An ethical question that gets discussed in conversations about polyamory is: "What consideration do I owe my metamours? If my lover is doing something I suspect will be hurtful to his/her other lover, should I speak up?" The answer varies from situation to situation. There's a fine line between friendly concern and being intrusive; your sweetie probably won't react well if he or she feels you're trying to control his or her other relationships. But, in general, if you realize that your lover is unwittingly doing something that his/her other lover will object to, it's best to give a gentle heads-up: "Hey, didn't you say you'd call Joyce at 10pm to let her know when you'd be home?" or "It's great that we've spent so much time together lately, but Joe might be feeling lonely ... maybe you should call and see if he wants to go out with you this weekend?" or "Are you sure that Amy doesn't mind that you're not buying her a birthday present?"

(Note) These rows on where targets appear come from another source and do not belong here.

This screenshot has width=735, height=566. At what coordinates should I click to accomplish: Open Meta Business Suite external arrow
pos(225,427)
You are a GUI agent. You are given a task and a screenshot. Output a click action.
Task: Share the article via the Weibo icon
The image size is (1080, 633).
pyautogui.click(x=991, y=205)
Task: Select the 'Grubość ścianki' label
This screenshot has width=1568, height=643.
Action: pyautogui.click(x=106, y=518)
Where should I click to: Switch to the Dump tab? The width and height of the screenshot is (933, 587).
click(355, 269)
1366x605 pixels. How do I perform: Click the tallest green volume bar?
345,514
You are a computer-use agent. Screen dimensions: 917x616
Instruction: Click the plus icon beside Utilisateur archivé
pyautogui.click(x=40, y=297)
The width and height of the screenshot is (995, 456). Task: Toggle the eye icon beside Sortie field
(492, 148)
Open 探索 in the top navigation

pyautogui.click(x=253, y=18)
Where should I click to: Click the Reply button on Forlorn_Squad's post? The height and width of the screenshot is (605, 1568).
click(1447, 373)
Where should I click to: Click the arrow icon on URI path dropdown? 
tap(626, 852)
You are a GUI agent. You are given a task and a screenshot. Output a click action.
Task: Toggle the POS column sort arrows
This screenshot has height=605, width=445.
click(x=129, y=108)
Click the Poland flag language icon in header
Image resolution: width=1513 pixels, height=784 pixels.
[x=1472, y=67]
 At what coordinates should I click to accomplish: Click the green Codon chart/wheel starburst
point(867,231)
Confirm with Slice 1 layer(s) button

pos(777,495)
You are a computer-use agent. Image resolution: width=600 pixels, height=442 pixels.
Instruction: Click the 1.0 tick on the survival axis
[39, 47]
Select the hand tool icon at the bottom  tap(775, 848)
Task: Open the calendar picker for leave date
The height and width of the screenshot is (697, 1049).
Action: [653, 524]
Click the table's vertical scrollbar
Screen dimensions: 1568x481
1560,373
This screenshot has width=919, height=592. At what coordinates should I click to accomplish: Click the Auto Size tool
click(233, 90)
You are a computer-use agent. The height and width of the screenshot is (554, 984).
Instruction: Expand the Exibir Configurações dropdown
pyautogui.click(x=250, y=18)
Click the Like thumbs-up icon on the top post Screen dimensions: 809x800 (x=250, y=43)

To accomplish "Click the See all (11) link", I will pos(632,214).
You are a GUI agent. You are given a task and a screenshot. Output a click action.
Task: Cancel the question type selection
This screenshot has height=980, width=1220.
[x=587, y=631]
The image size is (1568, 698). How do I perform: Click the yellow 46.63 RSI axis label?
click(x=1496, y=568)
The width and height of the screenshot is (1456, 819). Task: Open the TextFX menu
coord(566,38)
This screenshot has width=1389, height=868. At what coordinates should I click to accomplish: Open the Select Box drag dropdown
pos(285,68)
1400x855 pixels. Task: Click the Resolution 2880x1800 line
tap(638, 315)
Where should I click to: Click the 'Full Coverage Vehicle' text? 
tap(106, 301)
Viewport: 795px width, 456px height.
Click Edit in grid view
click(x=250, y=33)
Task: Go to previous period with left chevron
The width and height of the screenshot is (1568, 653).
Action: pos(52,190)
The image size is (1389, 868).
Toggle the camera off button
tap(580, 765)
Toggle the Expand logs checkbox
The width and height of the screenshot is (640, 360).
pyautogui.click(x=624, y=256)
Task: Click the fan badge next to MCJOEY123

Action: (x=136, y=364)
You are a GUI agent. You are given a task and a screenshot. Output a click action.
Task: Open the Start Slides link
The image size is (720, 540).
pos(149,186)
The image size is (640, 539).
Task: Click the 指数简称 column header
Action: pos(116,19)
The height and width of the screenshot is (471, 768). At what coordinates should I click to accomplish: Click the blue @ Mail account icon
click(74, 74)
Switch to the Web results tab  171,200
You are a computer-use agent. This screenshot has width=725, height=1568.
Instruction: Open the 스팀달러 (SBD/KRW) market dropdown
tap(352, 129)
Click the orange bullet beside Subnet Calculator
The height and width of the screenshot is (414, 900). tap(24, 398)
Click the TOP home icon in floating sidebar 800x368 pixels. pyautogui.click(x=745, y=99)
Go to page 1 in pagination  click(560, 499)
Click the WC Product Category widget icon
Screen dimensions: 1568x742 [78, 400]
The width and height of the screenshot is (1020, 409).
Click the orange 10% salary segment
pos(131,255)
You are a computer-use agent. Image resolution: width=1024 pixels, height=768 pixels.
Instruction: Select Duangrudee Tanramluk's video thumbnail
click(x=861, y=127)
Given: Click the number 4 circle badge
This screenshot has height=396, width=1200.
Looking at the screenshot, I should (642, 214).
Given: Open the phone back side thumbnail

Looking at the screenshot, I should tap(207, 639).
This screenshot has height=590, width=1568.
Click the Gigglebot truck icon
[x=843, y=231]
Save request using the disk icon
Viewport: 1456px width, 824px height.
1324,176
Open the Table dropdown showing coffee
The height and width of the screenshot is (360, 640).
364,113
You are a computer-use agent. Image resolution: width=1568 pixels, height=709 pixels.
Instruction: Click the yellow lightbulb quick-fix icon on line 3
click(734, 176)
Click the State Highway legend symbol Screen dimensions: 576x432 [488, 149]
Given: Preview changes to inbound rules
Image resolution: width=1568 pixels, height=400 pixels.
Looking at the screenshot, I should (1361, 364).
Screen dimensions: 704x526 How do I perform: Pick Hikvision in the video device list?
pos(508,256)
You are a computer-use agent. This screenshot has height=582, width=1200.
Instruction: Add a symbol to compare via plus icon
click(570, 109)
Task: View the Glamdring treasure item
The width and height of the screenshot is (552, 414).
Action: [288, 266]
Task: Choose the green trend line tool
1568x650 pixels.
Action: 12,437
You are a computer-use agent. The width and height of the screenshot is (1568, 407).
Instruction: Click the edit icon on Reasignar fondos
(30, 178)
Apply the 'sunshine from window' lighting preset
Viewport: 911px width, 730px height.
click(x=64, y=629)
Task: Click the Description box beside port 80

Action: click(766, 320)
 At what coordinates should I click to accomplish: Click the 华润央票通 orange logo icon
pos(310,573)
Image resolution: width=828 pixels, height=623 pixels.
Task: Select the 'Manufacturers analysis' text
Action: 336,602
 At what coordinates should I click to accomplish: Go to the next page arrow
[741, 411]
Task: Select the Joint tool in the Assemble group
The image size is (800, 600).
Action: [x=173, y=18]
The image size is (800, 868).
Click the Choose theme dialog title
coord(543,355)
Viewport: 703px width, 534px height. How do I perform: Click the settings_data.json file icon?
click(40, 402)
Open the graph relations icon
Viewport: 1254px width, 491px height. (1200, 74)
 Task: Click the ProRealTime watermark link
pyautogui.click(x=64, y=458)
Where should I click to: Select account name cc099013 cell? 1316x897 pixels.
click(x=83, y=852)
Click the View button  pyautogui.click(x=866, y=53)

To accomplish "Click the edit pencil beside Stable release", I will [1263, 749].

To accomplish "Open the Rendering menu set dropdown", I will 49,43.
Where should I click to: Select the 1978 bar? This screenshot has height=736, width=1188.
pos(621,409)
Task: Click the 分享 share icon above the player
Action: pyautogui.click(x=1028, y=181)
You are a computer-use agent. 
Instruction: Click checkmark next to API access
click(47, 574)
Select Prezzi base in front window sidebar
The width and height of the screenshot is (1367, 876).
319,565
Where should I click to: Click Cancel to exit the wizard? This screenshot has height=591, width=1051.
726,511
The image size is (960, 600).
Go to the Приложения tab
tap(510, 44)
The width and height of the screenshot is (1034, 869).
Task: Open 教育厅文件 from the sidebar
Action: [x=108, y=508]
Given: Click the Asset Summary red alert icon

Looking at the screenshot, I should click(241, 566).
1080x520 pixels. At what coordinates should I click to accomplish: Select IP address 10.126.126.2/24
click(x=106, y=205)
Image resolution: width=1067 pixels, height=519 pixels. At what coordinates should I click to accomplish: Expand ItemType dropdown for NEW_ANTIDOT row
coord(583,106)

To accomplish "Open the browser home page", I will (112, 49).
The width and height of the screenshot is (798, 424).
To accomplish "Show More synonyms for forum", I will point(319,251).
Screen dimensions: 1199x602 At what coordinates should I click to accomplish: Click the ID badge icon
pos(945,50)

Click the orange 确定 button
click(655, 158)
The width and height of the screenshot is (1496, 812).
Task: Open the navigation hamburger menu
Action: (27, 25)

The shared lover has a critical role in all this. If you are in a poly relationship and decide to bring a new secondary lover into the mix, it's best to try to make sure that your lovers will be able to get along with minimal effort on their parts. Avoid dating irrational, possessive or emotionally unstable people (even if they're really, really hot). Further, it's a good idea to avoid dating someone you suspect your existing sweeties will find annoying or aggravating. Dating someone whom your existing lover knows and already dislikes shows a basic lack of consideration for his or her feelings, so it's best not to do it unless you're so smitten that you just can't help yourself (in which case, be prepared for a lot of compromises in other areas to make things work if you wish to keep both lovers long-term). If both lovers are local and share the same social circles, having to keep them separated at all times lest an argument break out is tiresome and not a lot of fun for anyone. I know a woman who decided to start dating a woman who set her husband's teeth on edge even when they simply shared the same gaming group. The subsequent friction between the two metamours led to truly breath-taking drama; I'm pretty sure they could see the smoke in Canada.